McRoberts noted that the survey’s overall index — an indication of general business confidence — remains lower than at any time in the 10 years the quarterly survey was conducted before the pandemic.

“The CEOs I know are working hard to overcome these challenging times and to save jobs, but most anticipate that the next six months will continue to be difficult,” McRoberts said.

About 43% of the CEOs surveyed said they expect a return to normal business conditions late this year, with “normal” being defined as less need for wearing face coverings and the ability for people to return to mostly in-person office work and meetings.

About 29% said they expect normal conditions to return sometime in 2022. Only 17% said they think things will return to normal by this summer, and 10% said they have no expectation of a return to normal.

About 52% of the CEOs who responded to the survey expect employment to increase over the next six months, up from only 39% in a survey conducted during the third quarter of 2020.

About 36% expect employment to remain flat for the next six months, while 12% expect employment to fall.

“The trends in employment are more positive than they have been,” said Rich Boulger, the associate dean at the Robins School who administers the survey.

Boulger said one major uncertainty for businesses is the efficacy of the vaccines for COVID-19.

“What is unclear is the long-term impact” on the ability of businesses to return to normal operations, he said.

The most recent survey was conducted the second week of January with 70 CEOs from multiple industries responding. The average company whose CEO responded had about $14.4 million in revenue for the most recent 12-month period.

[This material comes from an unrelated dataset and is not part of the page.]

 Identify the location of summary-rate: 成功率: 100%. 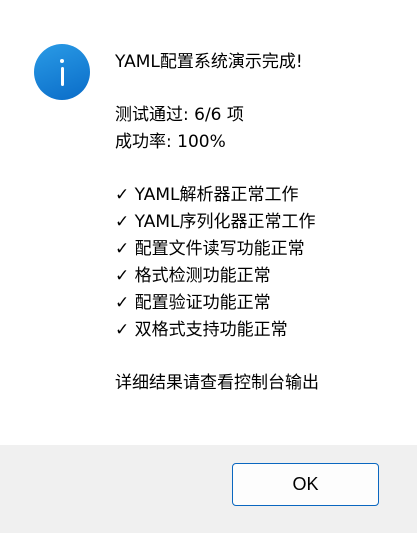
(170, 142).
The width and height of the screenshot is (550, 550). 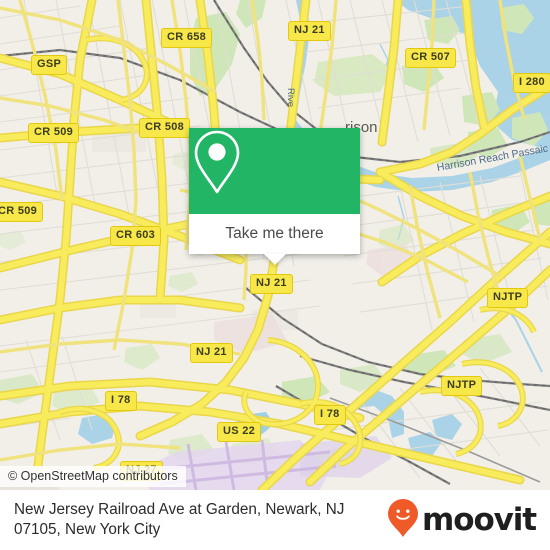 What do you see at coordinates (212, 353) in the screenshot?
I see `road-shield-nj-21-low: NJ 21` at bounding box center [212, 353].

The average employment was about 388.

Even with the improved employment outlook, about 46% of the CEOs indicated they expect sales to increase over the next six months, a decrease from the 61% expectation from the third-quarter survey.

Capital spending expectations improved, with almost 25% of the CEOs saying they expect to put more money into capital projects in the next six months compared with only 14% in the third quarter of last year.

CEOs also were asked what aspects of current business operations they expect to continue after the pandemic. Most responded that they expect to see some people continuing to work from home and more use of online and videoconference meeting tools.